James Horban, assistant professor of lighting and scenic design, is the first full-time faculty member of design that the University of Rhode Island theatre department has had in years. He comes to URI following his time as associate professor for the Live Entertainment Technology (LET) program at Lone Star College-Montgomery in Conroe, Texas. He has many professional lighting and scenic design credits, including Long Wharf Theatre in New Haven, Connecticut and is a three-time recipient of the Kennedy Center Award for meritorious achievement in design.
Horban has a lot of experience in the field of design, but his favorite theatre project he’s ever taken on was a few years ago back at Lone Star College-Montgomery when he was in charge of the lighting and scenic design for their production of “The Rocky Horror Show.”
With access to a lot of lighting, video and pixel mapping technology, he was able to experiment with using as much tech as possible in a way that would support the production and not overwhelm it. He felt like it brought him back to his original roots of planning light shows, but this time he was doing it with purpose.
Much of what he was doing when he first started out he is now doing with his current students, as he adjusts to teaching during this time of social distancing.
Horban’s class, THE 261: Introduction to Theatre Design, has about 30 students, but with URI’s COVID-19 guidelines, they cannot all meet at once, forcing him to split them into two groups.
“I knew that a face-to-face component was very important just because when you work in theatre,” Horban said, “it’s a community of do-ers and of builders and it’s all very tactile so to suck that out would just be very, very difficult.”
Along with that face-to-face component, his students are learning through using the same kind of software he used as a teenager to teach himself how to design light shows. Horban then plans to spend the in-person class time making what they did on the software come to life.
As a teenager using the software, he was just interested in the way lighting looked when he was that age. He then found himself listening to music while teaching himself how to program consoles and imagining how to support the music visually, with light as a medium, inspired in-part by the “Fantasia” animated Disney films.
He went on to pursue a bachelor of fine arts degree in theatre design and production at the University of Cincinnati College-Conservatory of Music, seeing it as the only way to really get to program the light shows he’d done as a hobby outside of his computer software.
“As I started spending time within theatre, that’s when [my interests] kind of transitioned into telling a story through these mediums,” Horban said.
Having a full-time faculty member in design gives students the opportunity to take classes that weren’t offered before, such as the scenic painting class Horban teaches. One of those students is Erin Doyle, a junior theatre major with a concentration in design tech. Beyond the added classes, she believes it’s important to have Horban to be a voice and advocate for the design concentration.

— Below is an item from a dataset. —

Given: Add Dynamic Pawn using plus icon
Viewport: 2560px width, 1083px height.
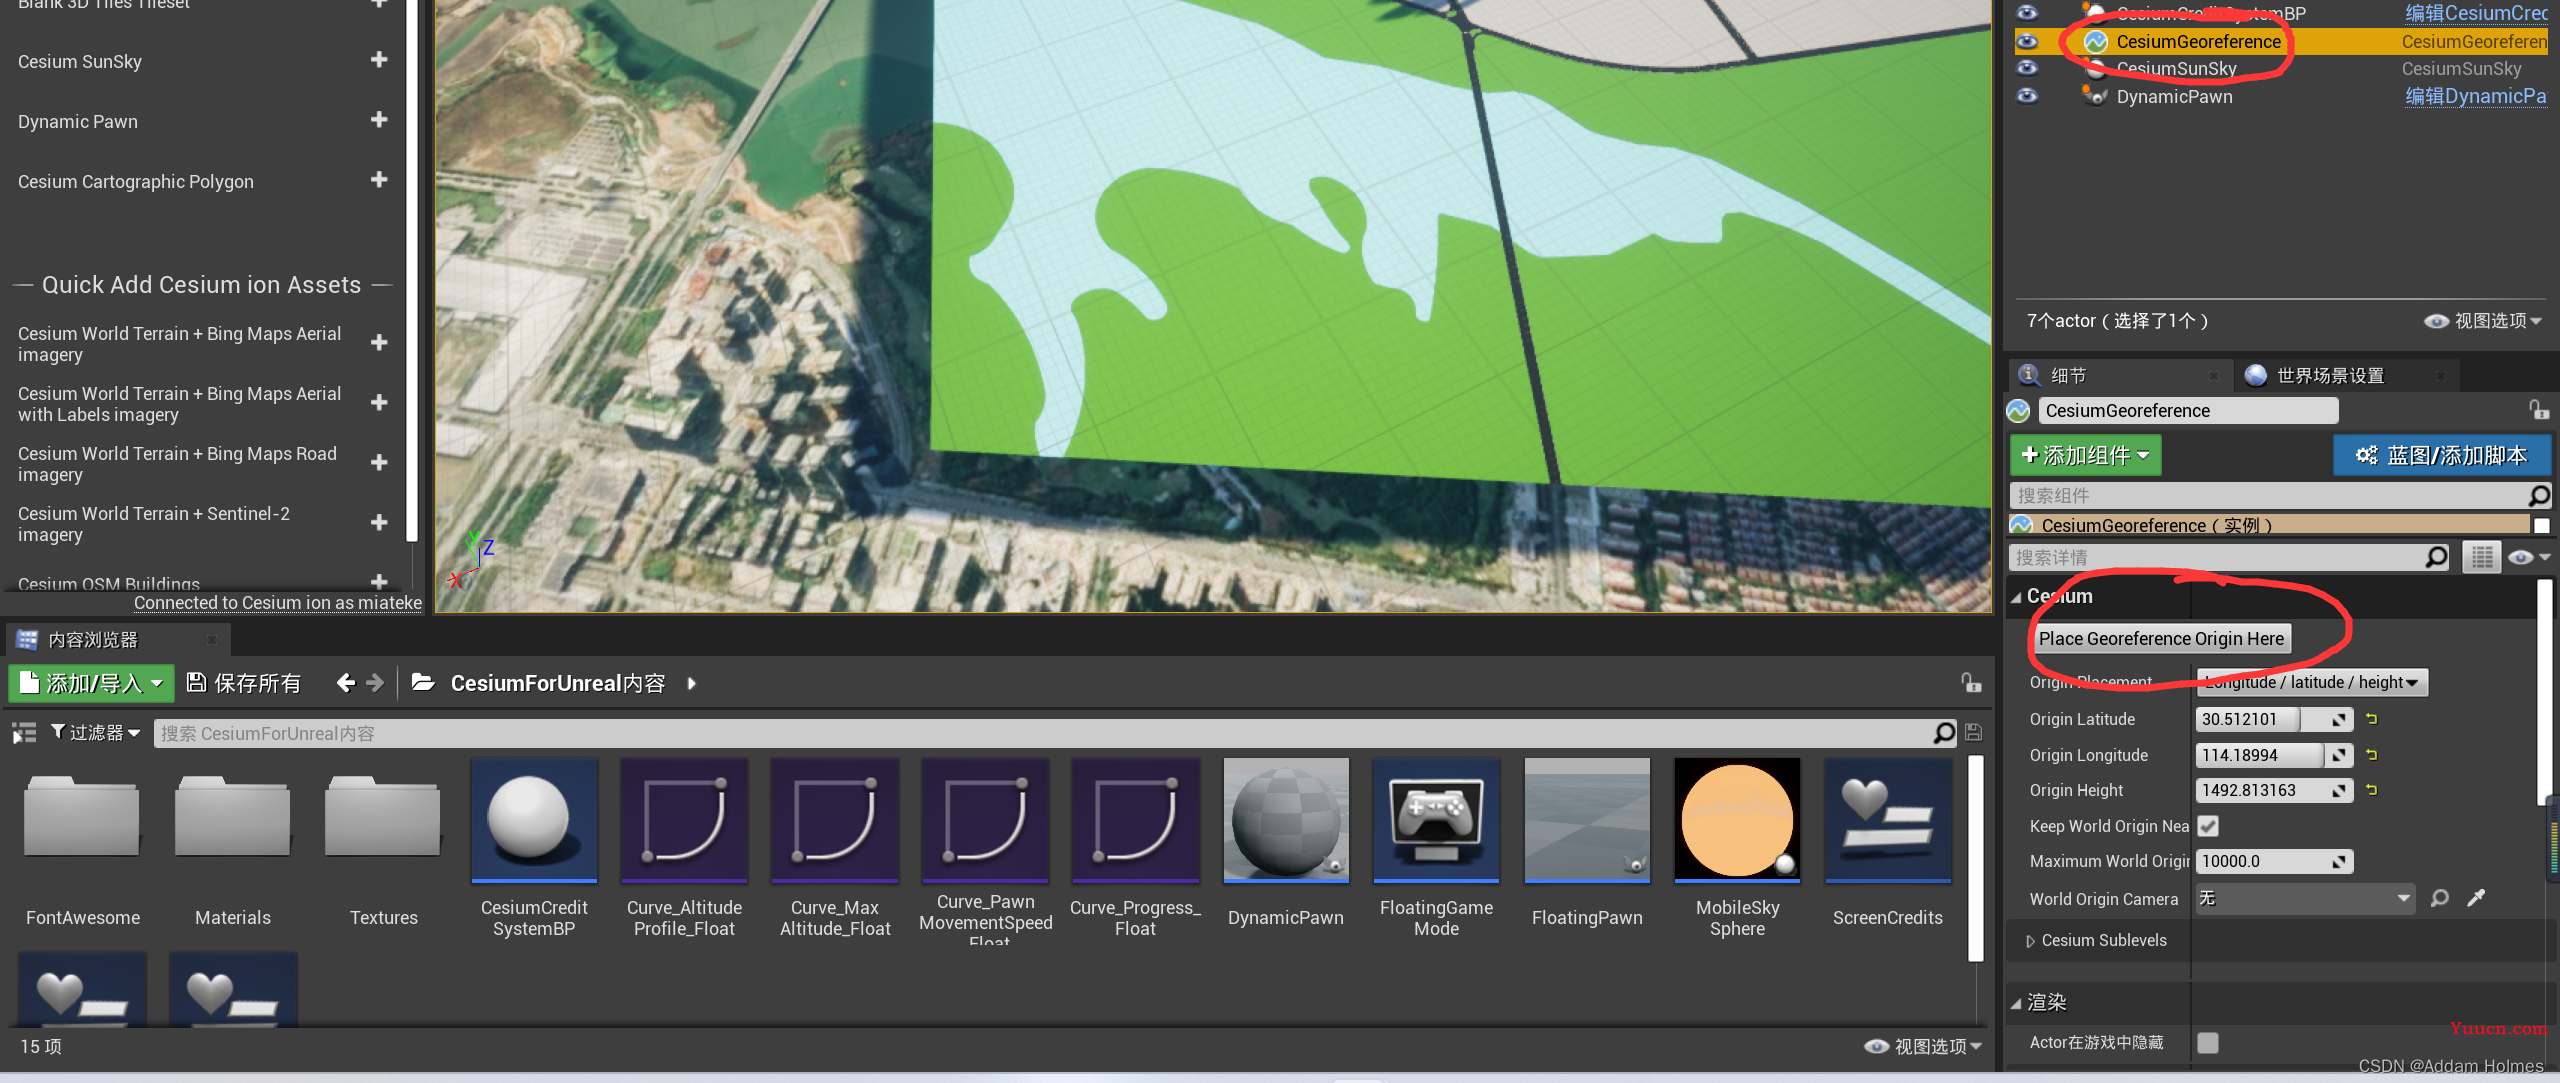Looking at the screenshot, I should coord(379,120).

“I feel like the tech side of things can get pushed to the side sometimes, and it’s important that we have someone to make sure it doesn’t happen,” Doyle said.
Horban’s advice to students like Doyle is to feel free to chase what makes you happy and to find the creators that inspire you and follow them. Design also doesn’t have to be limited to theatre, but having that background in theatre instills students with the skills they need to go out into other parts of the live entertainment industry, like concerts, according to Horban.
Part of the fun Horban finds in teaching is exposing students to these options and then seeing them grow in their designing style and interests, being that it’s such a subjective field.
“That’s what’s hard about design, it’s not that you go to school for four years and you know everything,” Horban said. “You’re constantly changing your style and learning and practicing and doing it and making new things. Finding those resources and people who inspire you early is really important for that.”